→ **Instructions to follow**: After finding "The height and width of the screenshot is (706, 1146)." in a line below, print that line and the rest of the lines exactly, leaving out all pictures.

Dataset items
::::

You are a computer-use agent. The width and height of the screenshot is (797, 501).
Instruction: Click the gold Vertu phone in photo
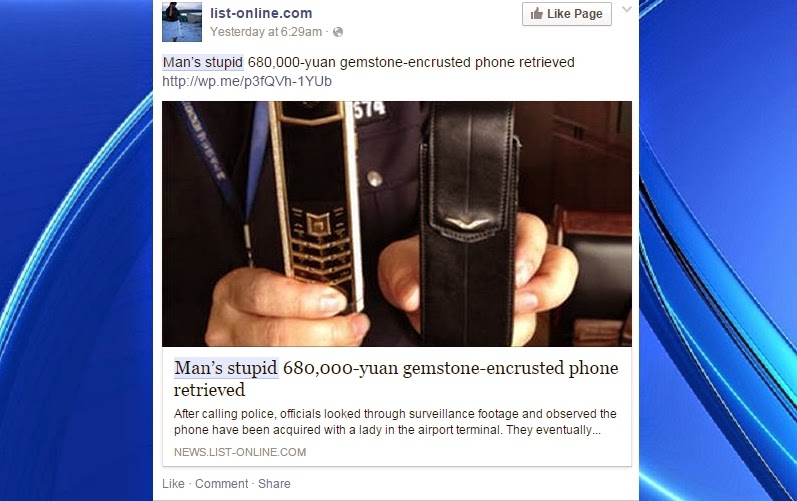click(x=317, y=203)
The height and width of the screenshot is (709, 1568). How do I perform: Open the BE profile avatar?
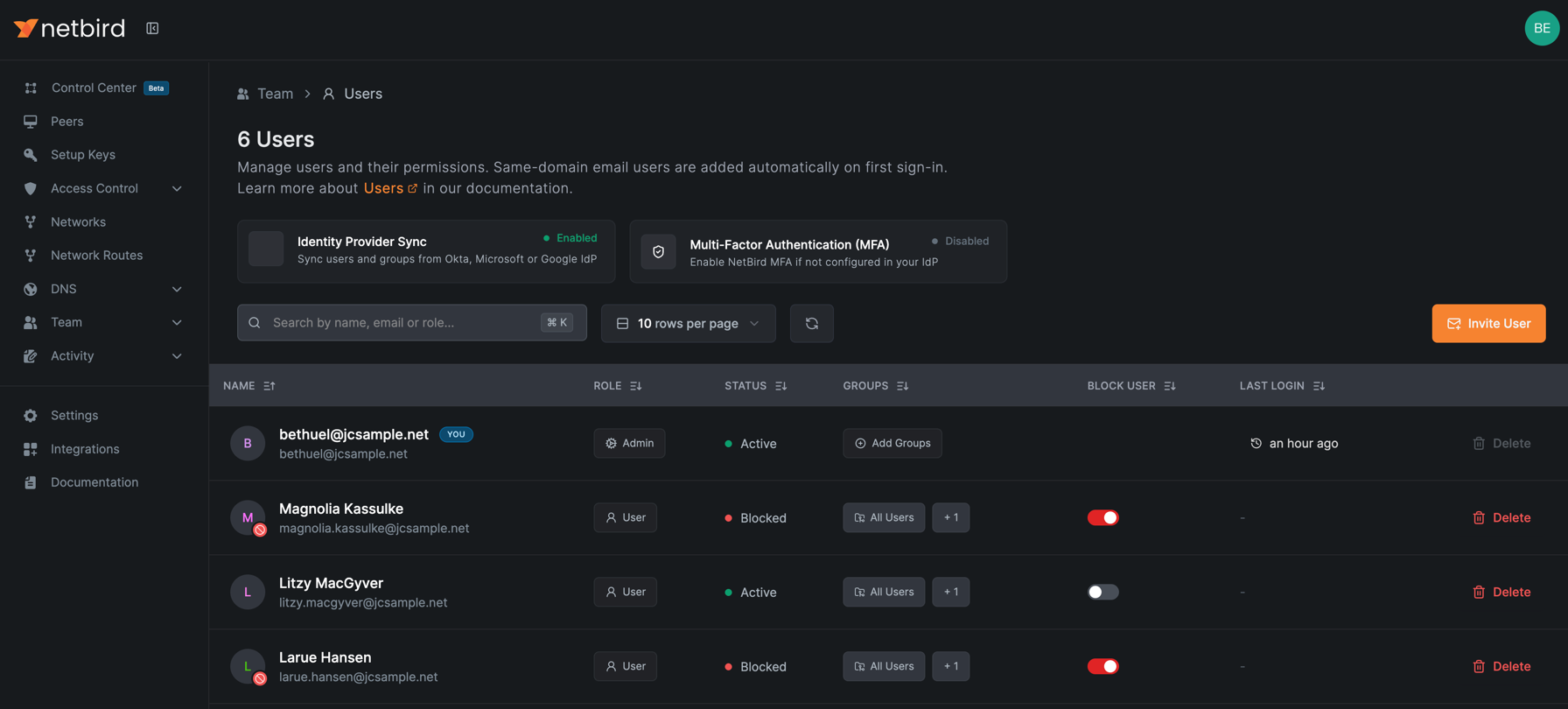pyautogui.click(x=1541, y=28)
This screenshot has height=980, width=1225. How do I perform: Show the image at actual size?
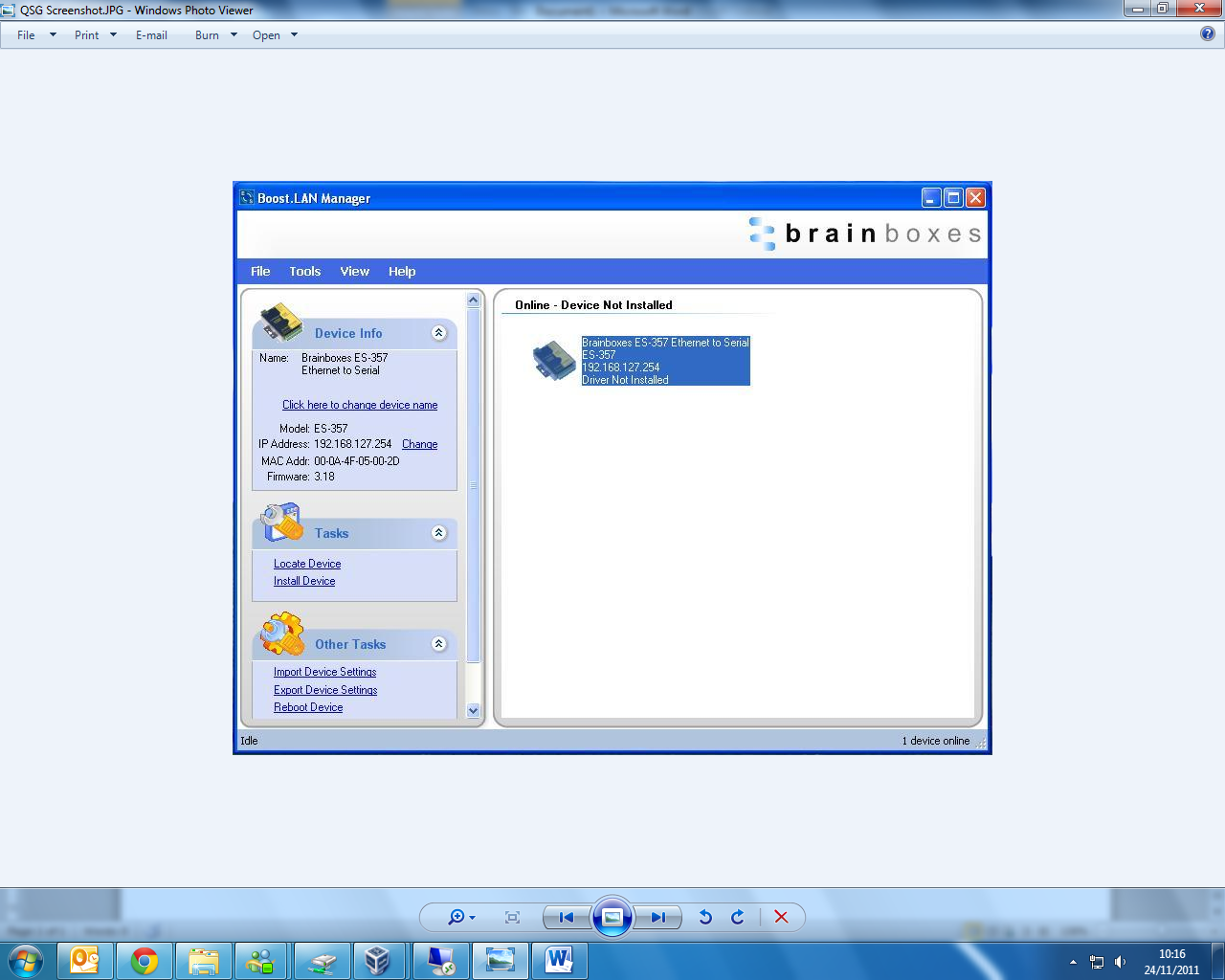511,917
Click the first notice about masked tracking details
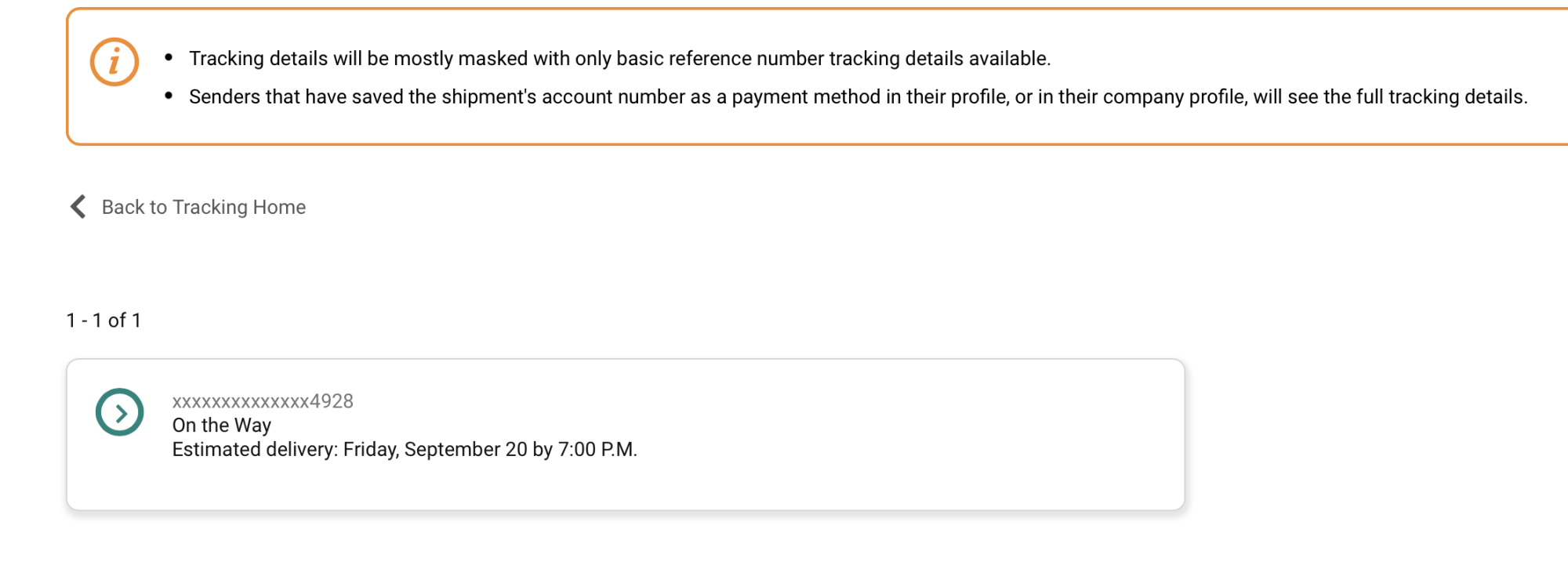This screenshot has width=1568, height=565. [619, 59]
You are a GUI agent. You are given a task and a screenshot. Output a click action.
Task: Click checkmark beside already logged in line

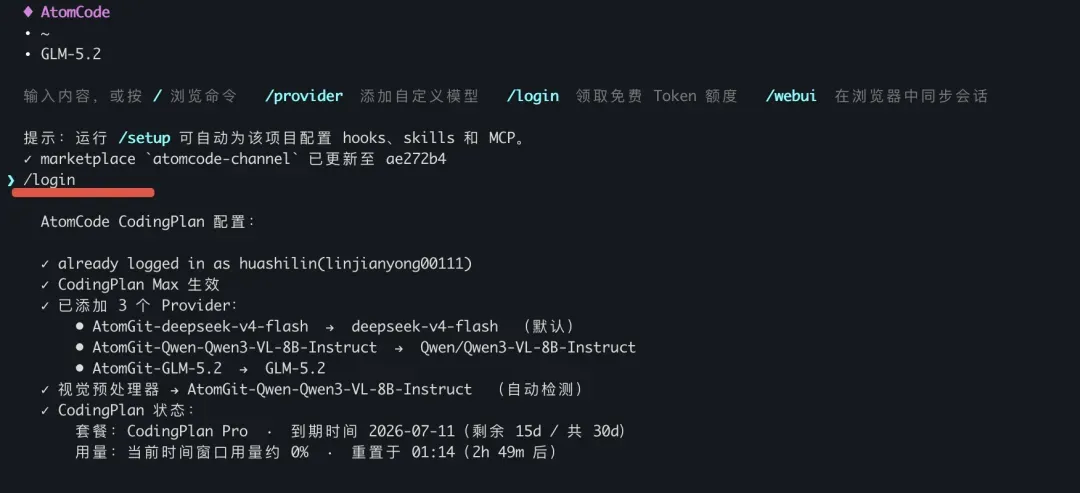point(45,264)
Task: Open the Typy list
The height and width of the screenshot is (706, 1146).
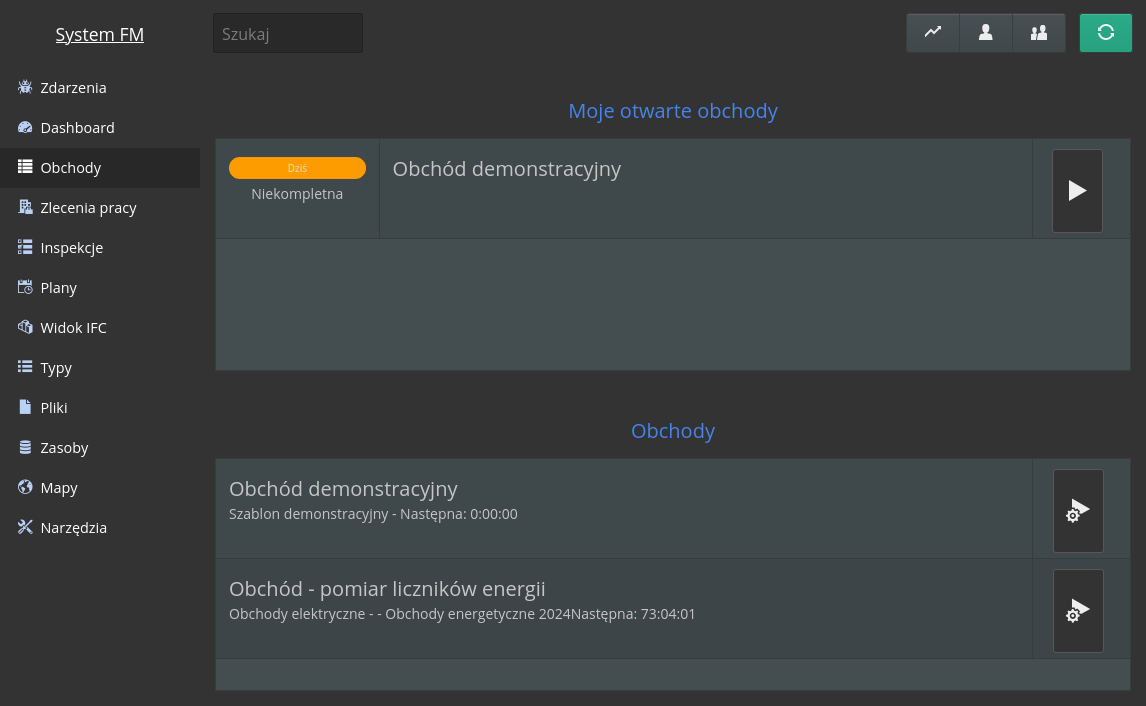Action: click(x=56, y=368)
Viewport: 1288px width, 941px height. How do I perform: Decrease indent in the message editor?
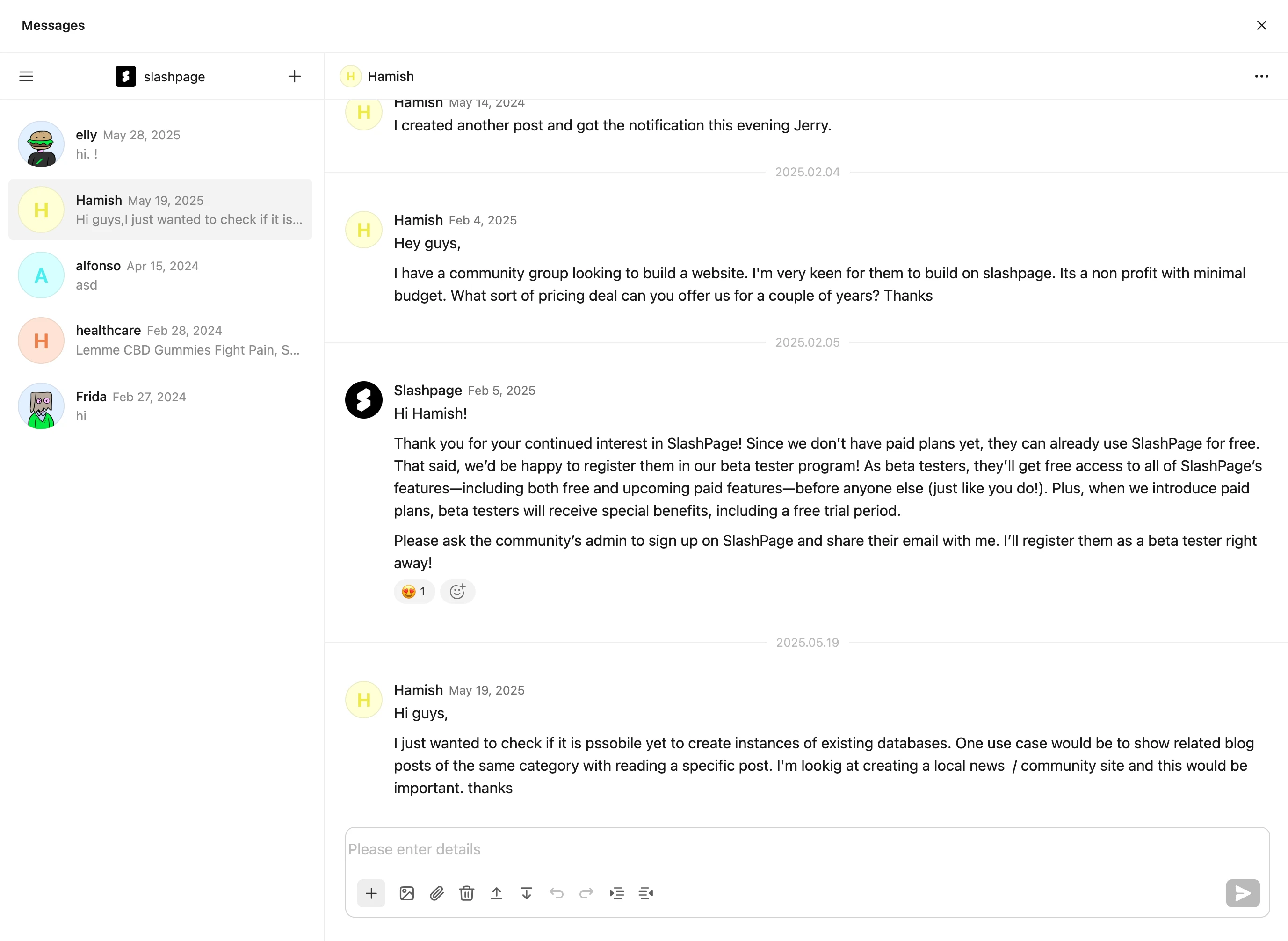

::::

→ **Answer to this problem**:
The height and width of the screenshot is (706, 1146).
Action: click(x=56, y=368)
Viewport: 1288px width, 941px height. How do I perform: Decrease indent in the message editor?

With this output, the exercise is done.